The Permanent Peoples’ Tribunal, based in Rome, is an internationally recognized public opinion tribunal functioning independently of state authorities. It applies internationally recognized human rights law and policy to cases brought before it. The PPT is a descendant of the 1967 Bertrand Russell-Jean Paul Sartre Vietnam War Crimes Tribunal, and hears cases in which prima facie evidence suggests abridgement of basic rights of ordinary people.
PPT Sessions are virtually identical to courtroom proceedings in which a complainant or class of complainants brings an action against a government or private party and asks that they be judged against legal standards. The Peoples’ Tribunal, comprised of eleven members, including five to seven jurists of high standing in international human rights law as well as expert in the field, along with internationally well known representatives of civil society, hears testimony from victims, witnesses and experts in various fields, hears arguments from prosecuting and defense attorneys, deliberates and in time issues judgments and recommends remedies..
“The importance and strength of decisions by the PPT rest on the moral weight of the causes and arguments to which they give credibility, as well as the integrity and capability to judge of the Tribunal members.” The goal of PPT Sessions is “recovering the authority of the Peoples when the States and the International Bodies failed to protect the right of the Peoples.”
Complaints heard by the Tribunal are submitted by the victims or by groups or individuals representing them. The PPT calls together all parties concerned and offers defendants the opportunity to make their own arguments heard. The panel of judges is selected for each case by combining members who belong to a permanent list and individuals who are recognized for their competence and integrity.

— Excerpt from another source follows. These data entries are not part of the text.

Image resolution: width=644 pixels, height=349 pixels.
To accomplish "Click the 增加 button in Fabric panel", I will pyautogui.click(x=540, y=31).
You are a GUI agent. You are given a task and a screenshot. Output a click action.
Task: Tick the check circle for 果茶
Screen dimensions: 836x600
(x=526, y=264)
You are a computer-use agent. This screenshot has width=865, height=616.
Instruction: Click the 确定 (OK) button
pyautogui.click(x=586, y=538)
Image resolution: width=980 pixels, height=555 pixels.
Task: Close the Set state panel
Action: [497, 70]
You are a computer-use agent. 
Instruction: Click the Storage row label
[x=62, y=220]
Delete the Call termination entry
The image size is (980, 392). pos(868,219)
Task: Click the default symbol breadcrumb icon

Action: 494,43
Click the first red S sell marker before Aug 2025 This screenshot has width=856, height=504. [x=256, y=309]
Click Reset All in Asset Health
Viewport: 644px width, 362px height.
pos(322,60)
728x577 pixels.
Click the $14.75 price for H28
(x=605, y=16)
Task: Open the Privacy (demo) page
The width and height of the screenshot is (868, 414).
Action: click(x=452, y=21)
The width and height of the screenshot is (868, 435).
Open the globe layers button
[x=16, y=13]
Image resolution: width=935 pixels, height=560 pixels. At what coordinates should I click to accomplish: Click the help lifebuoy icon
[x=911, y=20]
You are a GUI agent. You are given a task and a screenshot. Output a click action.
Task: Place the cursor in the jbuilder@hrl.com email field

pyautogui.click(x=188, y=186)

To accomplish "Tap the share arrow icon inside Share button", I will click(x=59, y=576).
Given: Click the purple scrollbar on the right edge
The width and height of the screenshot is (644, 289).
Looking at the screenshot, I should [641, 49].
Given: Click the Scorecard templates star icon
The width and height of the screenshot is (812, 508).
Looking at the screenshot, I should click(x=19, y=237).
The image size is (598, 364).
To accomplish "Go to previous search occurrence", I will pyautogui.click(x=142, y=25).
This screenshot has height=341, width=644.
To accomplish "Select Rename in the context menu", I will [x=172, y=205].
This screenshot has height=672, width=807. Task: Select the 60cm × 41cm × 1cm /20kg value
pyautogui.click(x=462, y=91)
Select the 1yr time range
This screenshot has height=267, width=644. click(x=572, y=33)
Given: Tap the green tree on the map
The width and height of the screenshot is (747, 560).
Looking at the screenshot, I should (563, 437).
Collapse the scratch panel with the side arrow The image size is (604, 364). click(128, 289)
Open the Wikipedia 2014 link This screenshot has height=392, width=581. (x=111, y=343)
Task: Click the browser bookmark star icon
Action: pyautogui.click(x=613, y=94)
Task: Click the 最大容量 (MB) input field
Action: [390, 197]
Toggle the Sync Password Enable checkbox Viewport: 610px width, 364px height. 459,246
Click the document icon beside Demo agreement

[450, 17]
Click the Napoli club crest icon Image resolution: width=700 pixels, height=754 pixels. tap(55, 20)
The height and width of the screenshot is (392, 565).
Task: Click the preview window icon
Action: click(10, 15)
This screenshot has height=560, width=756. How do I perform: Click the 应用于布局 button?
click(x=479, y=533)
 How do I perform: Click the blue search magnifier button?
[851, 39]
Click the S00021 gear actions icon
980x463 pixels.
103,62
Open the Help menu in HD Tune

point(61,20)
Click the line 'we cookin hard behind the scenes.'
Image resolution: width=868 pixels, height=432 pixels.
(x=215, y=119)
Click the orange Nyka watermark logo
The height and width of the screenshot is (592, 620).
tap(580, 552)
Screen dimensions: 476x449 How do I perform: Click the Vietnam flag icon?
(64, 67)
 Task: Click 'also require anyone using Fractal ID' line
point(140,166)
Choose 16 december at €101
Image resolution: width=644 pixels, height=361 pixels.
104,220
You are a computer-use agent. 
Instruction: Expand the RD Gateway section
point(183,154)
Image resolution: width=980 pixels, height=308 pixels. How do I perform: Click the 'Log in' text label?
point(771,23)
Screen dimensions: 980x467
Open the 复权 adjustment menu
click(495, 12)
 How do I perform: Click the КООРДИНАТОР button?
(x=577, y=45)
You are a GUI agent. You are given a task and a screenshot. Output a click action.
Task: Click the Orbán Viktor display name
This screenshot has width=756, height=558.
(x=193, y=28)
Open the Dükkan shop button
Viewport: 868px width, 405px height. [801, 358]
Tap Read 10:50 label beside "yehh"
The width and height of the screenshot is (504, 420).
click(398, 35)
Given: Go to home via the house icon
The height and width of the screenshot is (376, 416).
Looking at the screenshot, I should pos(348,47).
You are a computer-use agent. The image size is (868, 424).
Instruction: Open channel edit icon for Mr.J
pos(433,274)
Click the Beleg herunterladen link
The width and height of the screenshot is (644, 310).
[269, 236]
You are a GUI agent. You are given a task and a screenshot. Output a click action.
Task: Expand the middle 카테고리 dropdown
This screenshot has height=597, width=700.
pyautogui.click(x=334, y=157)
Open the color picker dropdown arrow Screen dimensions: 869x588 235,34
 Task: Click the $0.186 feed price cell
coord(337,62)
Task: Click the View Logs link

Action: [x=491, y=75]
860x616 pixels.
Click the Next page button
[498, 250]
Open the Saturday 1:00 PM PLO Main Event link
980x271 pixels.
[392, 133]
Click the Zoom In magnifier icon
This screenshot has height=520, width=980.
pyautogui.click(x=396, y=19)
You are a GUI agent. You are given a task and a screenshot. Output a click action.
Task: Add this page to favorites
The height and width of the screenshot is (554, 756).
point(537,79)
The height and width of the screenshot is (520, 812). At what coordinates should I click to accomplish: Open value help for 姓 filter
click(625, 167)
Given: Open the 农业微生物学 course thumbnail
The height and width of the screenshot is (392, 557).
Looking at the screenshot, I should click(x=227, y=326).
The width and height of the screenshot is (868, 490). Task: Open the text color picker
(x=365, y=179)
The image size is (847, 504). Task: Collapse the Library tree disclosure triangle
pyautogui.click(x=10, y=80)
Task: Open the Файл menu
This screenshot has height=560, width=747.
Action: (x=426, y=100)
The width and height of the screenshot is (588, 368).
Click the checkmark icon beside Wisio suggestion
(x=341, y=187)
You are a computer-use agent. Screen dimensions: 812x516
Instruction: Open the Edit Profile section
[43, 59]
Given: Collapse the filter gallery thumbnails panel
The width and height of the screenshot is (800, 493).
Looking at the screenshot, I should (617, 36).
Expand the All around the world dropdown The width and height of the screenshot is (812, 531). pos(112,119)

From June 1979 to the present date the PPT has held some 40 sessions whose results and judgements are available here.”
Some recent cases on which the PPT has held Sessions and rendered judgments include:
- Peoples’ Tribunal on Sri Lanka, 7-10 December 2013, Bremen, Germany
- Session on Agrochemical Transnational Corporations, 3-6 December 2011, Bangalore, India.
- The European Union and Transnational Corporations in Latin America: Policies, Instruments and Actors Complicit in Violations of the Peoples’ Rights, 14-17 May 2010, Madrid, Spain.
- The Canadian Mining Industry Hearing on Latin America, 29 May – 1 June 2014, Montréal, Canada.
Purposes and benefits of PPT Sessions include:
- Providing witnesses opportunity for their personal testimony to be heard, documented and entered into the public record;
- Presenting and rehearsing testimony, arguments and law that can later be used in national and international courts;
- Educating parties and the public about the human rights dimensions of actions undertaken by the defendants.
Primary differences between a Peoples’ Tribunal Session and national courts are that the Peoples’ Tribunal does not rely on state-based legal authority but instead acts independently of states, politics and corporate and other vested interests. While its findings do not have the compulsory legal force of state-based courts, the legal standards against which defendants are judged are those expressed in broadly endorsed international human rights law.